> _EXTRACT_
The charity Refugee Council were involved with the project, and with the design process — ensuring that representation of the refugee experience was based on actual fact. And they received, as a donation, all profits from the running of the larp.

The Quota was a painstaking and serious attempt to convey understanding of the issues and experiences around refugees and economic migrants in today’s world, in larp form. As such, it laid itself open to charges of misery tourism, exploitation, trivialization, a misguided belief that it could convey the actual experience, and so on. The organizers dealt with these potential criticisms pre-emptively, making it clear in their materials what the larp was and wasn’t intended to be about.

The experience

The venue was a disused jail for young offenders, with no running water. So that was extremely atmospheric. We were sleeping in cells, walking down long bleak echoing corridors, and straining to hear announcements over the terrible PA system. And performing a variety of misconceived, pointless, and/or humiliating and unpleasant work tasks as part of the centre’s programme. Three days of this was quite enough for me, for sure.

We each chose a character archetype from a selection that had been created by the designers, and then built our character around this, with questions and help if needed from an allocated designer. We were also able to create our own relationships with other characters, etc. I chose The Survivor — a person who would do whatever it takes to survive, even if it means hurting other people. Someone who didn’t take sides — other than their own side.

In general the detainees were divided into refugees and economic migrants. Refugees were those with a fear of persecution in England, often because of their political activity, who had to leave for their own safety. Economic migrants (like my character Kris Satham) were people who just generally felt that England was going to hell and it was time to try to get out and go to a decent country.

[Items listed in a dataset]
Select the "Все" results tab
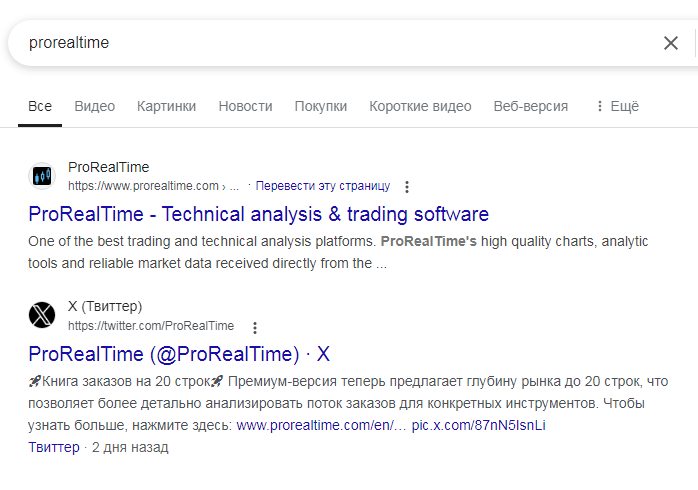This screenshot has height=490, width=698. tap(40, 106)
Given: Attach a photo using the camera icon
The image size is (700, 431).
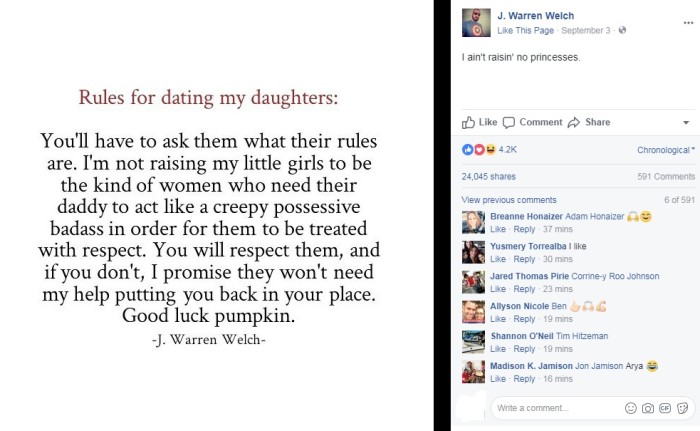Looking at the screenshot, I should click(x=648, y=408).
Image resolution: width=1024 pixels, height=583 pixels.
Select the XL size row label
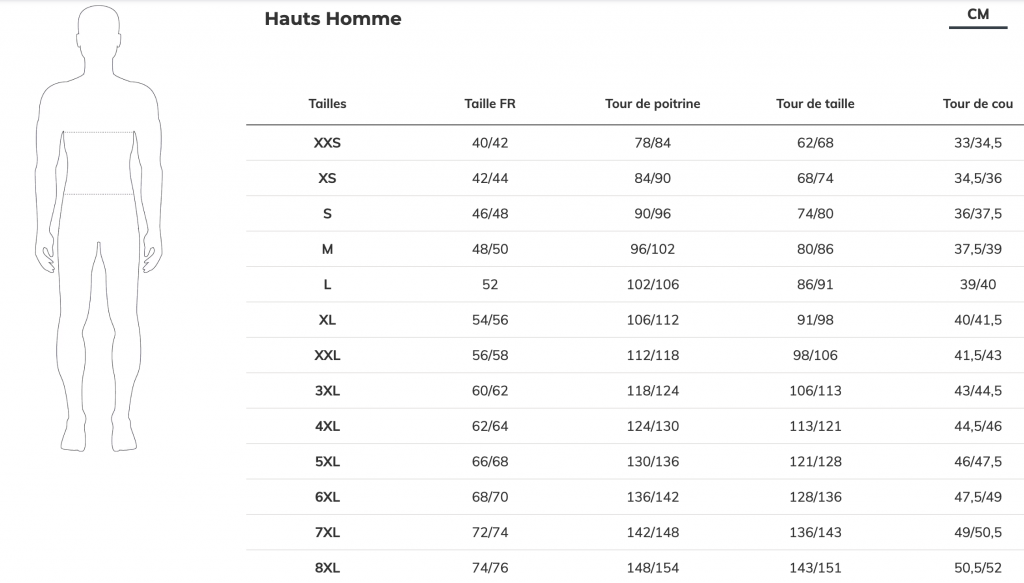click(327, 320)
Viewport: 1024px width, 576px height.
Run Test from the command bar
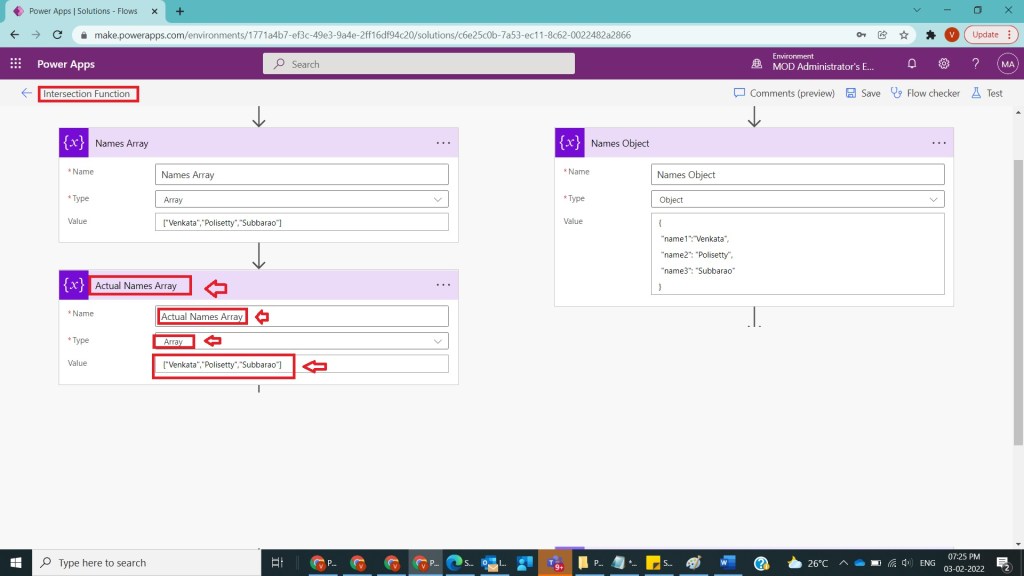pyautogui.click(x=986, y=93)
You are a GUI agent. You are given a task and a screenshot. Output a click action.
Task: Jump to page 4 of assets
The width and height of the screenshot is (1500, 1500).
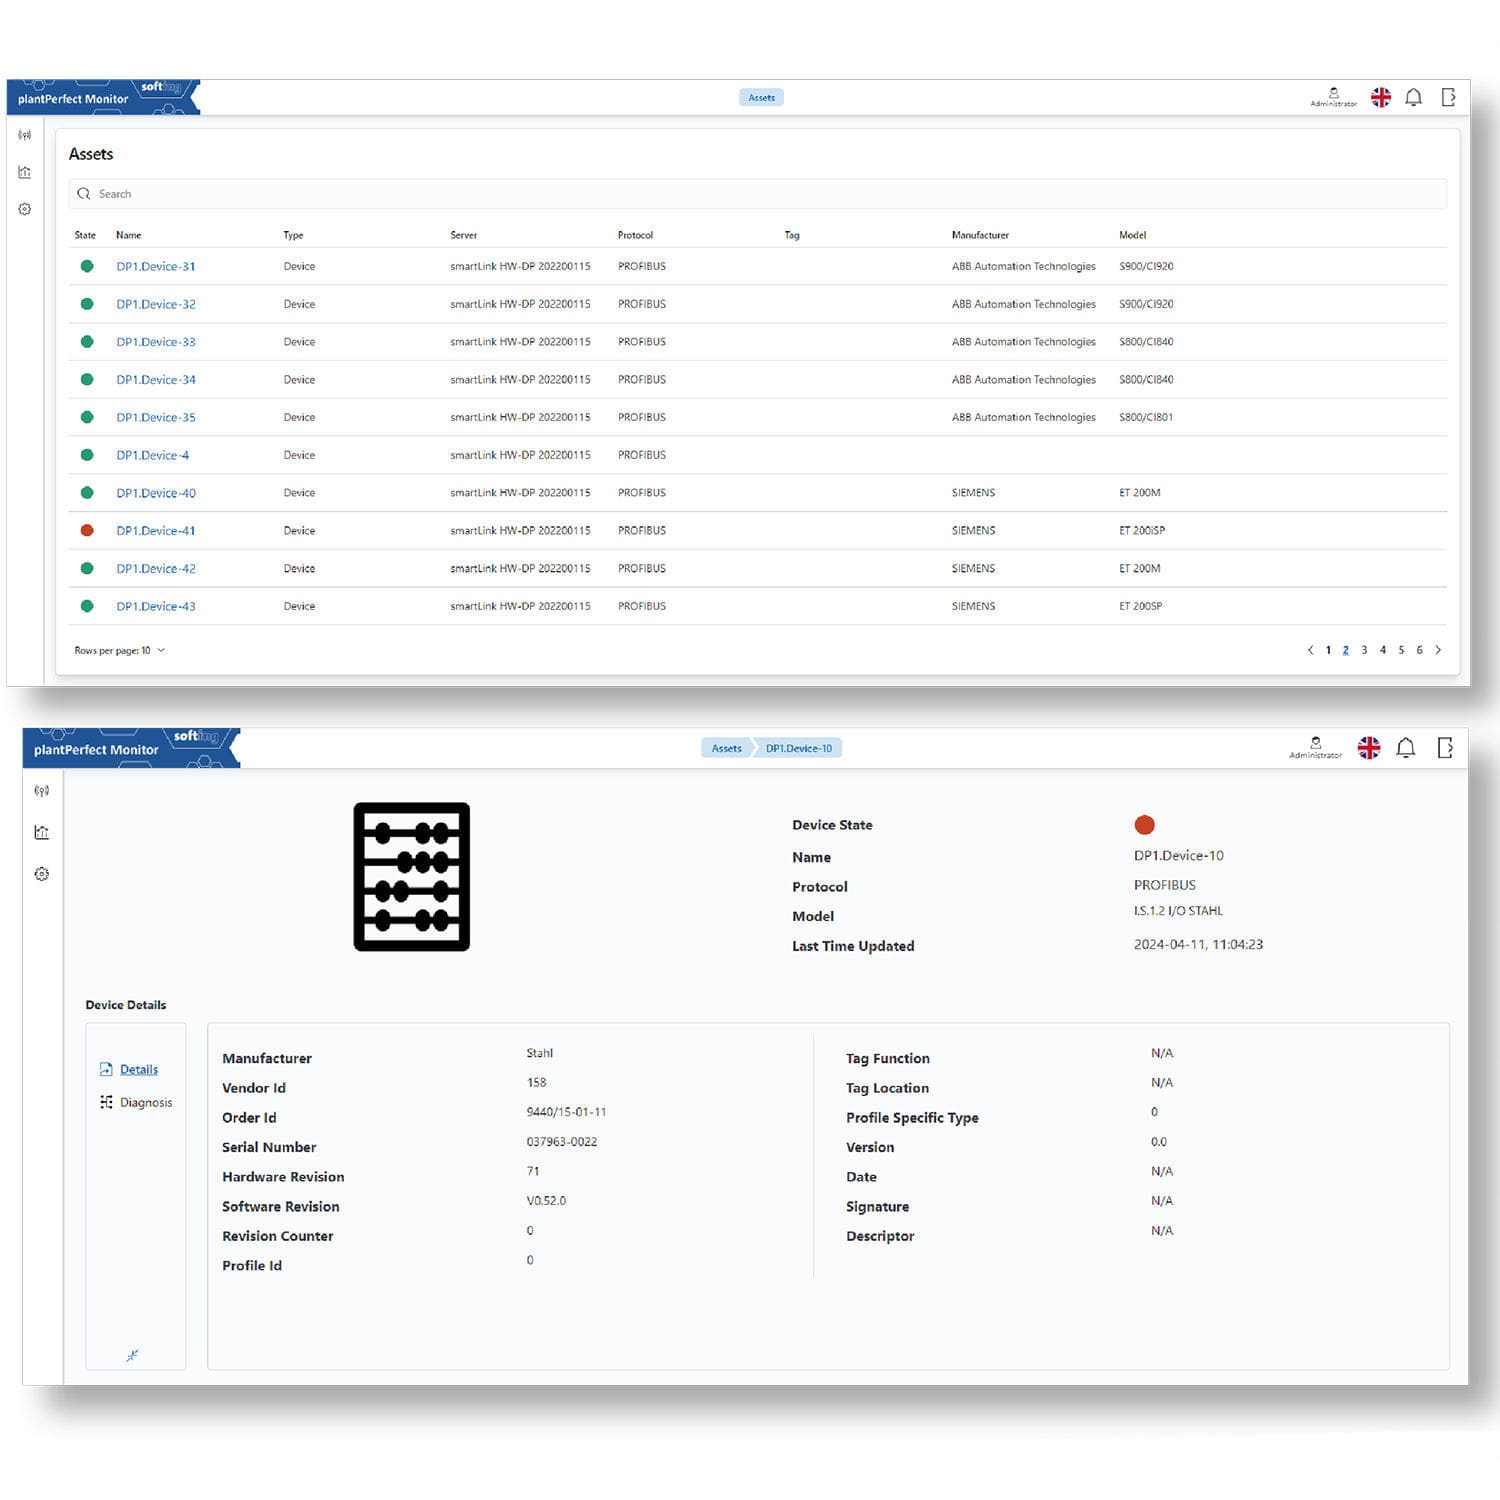point(1383,650)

> _EXERCISE GOAL_
Transcribe the entire account of The Quota larp shown above, keeping every word and paragraph unchanged.

> _YOUR SOLUTION_
The charity Refugee Council were involved with the project, and with the design process — ensuring that representation of the refugee experience was based on actual fact. And they received, as a donation, all profits from the running of the larp.

The Quota was a painstaking and serious attempt to convey understanding of the issues and experiences around refugees and economic migrants in today’s world, in larp form. As such, it laid itself open to charges of misery tourism, exploitation, trivialization, a misguided belief that it could convey the actual experience, and so on. The organizers dealt with these potential criticisms pre-emptively, making it clear in their materials what the larp was and wasn’t intended to be about.

The experience

The venue was a disused jail for young offenders, with no running water. So that was extremely atmospheric. We were sleeping in cells, walking down long bleak echoing corridors, and straining to hear announcements over the terrible PA system. And performing a variety of misconceived, pointless, and/or humiliating and unpleasant work tasks as part of the centre’s programme. Three days of this was quite enough for me, for sure.

We each chose a character archetype from a selection that had been created by the designers, and then built our character around this, with questions and help if needed from an allocated designer. We were also able to create our own relationships with other characters, etc. I chose The Survivor — a person who would do whatever it takes to survive, even if it means hurting other people. Someone who didn’t take sides — other than their own side.

In general the detainees were divided into refugees and economic migrants. Refugees were those with a fear of persecution in England, often because of their political activity, who had to leave for their own safety. Economic migrants (like my character Kris Satham) were people who just generally felt that England was going to hell and it was time to try to get out and go to a decent country.